See also: State-owned enterprises of the United States.
A government-sponsored enterprise (GSE) is a type of financial services corporation created by the United States Congress. Their intended function is to enhance the flow of credit to targeted sectors of the economy, to make those segments of the capital market more efficient and transparent, and to reduce the risk to investors and other suppliers of capital. The desired effect of the GSEs is to enhance the availability and reduce the cost of credit to the targeted borrowing sectors primarily by reducing the risk of capital losses to investors: agriculture, home finance and education.[1] Well known GSEs are the Federal National Mortgage Association, known as Fannie Mae, and the Federal Home Loan Mortgage Corporation, or Freddie Mac.[2]
Congress created the first GSE in 1916 with the creation of the Farm Credit System. It initiated GSEs in the home finance segment of the economy with the creation of the Federal Home Loan Banks in 1932; and it targeted education when it chartered Sallie Mae in 1972 (although Congress allowed Sallie Mae to relinquish its government sponsorship and become a fully private institution via legislation in 1995). The residential mortgage borrowing segment is by far the largest of the borrowing segments in which the GSEs operate. GSEs hold or pool approximately $5 trillion worth of mortgages.[3] [4] [5]

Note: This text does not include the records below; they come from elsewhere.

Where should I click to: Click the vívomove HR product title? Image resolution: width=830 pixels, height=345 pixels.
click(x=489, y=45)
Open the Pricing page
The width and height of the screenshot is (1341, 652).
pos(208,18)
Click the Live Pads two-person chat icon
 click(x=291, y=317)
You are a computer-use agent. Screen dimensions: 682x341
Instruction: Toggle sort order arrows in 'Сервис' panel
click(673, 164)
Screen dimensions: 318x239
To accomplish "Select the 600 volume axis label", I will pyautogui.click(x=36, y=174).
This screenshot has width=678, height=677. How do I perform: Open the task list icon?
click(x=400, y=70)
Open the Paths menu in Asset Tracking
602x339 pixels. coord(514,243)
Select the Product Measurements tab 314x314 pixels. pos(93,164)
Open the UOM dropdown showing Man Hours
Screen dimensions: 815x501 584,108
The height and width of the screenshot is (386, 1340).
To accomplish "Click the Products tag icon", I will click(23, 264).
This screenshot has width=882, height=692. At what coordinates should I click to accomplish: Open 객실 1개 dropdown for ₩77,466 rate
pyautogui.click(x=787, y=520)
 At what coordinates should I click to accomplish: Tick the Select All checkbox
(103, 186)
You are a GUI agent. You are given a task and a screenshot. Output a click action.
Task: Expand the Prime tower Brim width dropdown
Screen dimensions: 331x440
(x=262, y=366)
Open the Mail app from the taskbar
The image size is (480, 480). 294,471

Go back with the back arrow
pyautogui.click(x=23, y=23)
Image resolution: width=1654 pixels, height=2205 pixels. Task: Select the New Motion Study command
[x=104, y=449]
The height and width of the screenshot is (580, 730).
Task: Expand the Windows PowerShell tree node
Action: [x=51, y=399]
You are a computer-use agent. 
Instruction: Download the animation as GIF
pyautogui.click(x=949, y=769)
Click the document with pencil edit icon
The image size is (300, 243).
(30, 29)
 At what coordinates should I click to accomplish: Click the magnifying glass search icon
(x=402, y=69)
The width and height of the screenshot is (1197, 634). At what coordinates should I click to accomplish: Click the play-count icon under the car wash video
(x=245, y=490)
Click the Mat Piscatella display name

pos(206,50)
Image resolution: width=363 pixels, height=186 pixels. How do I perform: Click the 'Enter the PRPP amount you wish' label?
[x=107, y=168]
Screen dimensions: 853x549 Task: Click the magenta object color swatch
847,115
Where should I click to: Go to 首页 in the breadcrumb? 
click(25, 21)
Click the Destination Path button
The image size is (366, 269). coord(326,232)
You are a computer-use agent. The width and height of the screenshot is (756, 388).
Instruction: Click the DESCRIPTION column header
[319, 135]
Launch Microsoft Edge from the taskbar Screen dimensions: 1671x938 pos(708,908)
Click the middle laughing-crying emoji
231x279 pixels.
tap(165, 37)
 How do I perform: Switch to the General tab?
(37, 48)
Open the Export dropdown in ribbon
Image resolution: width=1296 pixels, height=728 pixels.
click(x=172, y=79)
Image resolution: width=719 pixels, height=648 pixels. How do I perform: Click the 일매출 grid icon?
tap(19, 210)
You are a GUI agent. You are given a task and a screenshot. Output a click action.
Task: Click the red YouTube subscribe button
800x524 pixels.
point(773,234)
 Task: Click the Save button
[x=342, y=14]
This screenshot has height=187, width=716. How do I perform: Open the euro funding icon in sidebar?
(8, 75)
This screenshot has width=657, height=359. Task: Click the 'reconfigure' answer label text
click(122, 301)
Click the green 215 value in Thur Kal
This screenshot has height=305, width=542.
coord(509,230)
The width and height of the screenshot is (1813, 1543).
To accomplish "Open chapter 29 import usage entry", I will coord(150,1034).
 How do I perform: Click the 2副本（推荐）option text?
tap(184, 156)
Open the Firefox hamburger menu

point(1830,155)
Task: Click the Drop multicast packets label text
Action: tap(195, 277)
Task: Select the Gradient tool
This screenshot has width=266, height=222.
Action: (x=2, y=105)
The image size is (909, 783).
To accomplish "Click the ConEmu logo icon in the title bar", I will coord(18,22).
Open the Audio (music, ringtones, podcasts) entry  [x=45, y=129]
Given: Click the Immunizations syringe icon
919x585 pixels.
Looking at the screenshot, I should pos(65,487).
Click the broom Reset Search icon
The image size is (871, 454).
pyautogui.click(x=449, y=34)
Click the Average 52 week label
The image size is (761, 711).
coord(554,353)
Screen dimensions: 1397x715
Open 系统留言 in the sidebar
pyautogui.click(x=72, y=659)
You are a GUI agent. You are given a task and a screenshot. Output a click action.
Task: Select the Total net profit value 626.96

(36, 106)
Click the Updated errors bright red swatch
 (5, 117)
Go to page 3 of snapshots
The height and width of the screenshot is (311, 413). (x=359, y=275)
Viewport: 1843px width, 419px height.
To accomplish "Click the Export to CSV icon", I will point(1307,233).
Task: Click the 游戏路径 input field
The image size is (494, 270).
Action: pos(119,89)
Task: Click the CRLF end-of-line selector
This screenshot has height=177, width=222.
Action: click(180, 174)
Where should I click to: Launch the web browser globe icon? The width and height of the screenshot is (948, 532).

The U.S. Congress has specified that Federal Reserve Banks must hold collateral equal in value to the Federal Reserve notes that the Federal Reserve Bank puts into circulation. This collateral is chiefly held in the form of U.S. Treasury, federal agency, and government-sponsored enterprise securities.[6]
Congress established GSEs to improve the efficiency of capital markets and to overcome market imperfections which prevent funds from moving easily from suppliers of funds to areas of high loan demand. This is primarily done by some form of guarantee that limits the risk of capital losses to those supplying funds. Presently, GSEs primarily act as financial intermediaries to assist lenders and borrowers in housing and agriculture. Fannie Mae and Freddie Mac, the two most prominent GSEs, purchase mortgages and package them into mortgage-backed securities (MBS), which carry the financial backing of Fannie Mae or Freddie Mac. Because of this GSE financial backing, these MBS are particularly attractive to investors and are also eligible to trade in the "to-be-announced," or "TBA" market.[7]
In addition, the GSEs created a secondary market in loans through guarantees, bonding and securitization. This has allowed primary market debt issuers to increase loan volume and decrease the risks associated with individual loans. This also provides standardized instruments (securitized securities) for investors.
Some of the GSEs (such as Fannie Mae and Freddie Mac) have been privately owned but publicly chartered; others, such as the Federal Home Loan Banks, are owned by the corporations that use their services. GSE securities carry no explicit government guarantee of creditworthiness,[8] but lenders grant them favorable interest rates, and the buyers of their securities offer them high prices. This is partly due to an "implicit guarantee" that the government would not allow such important institutions to fail or default on debt.[9] This perception has allowed Fannie Mae and Freddie Mac to save an estimated $2 billion per year in borrowing costs.[10] This implicit guarantee was tested by the subprime mortgage crisis, which caused the U.S. government to bail out and put into conservatorship Fannie Mae and Freddie Mac in September, 2008.
Every GSE prospectus contains the following text, or something virtually identical, in bold letters, and has since before the sub-prime loans were originated: "Neither the certificates nor interest on the certificates are guaranteed by the United States, and they do not constitute a debt or obligation of the United States or any of its agencies of instrumentalities other than Fannie Mae."[11] Critics of the GSEs have challenged the "implicit guarantee" since before the sub-prime crisis.[12]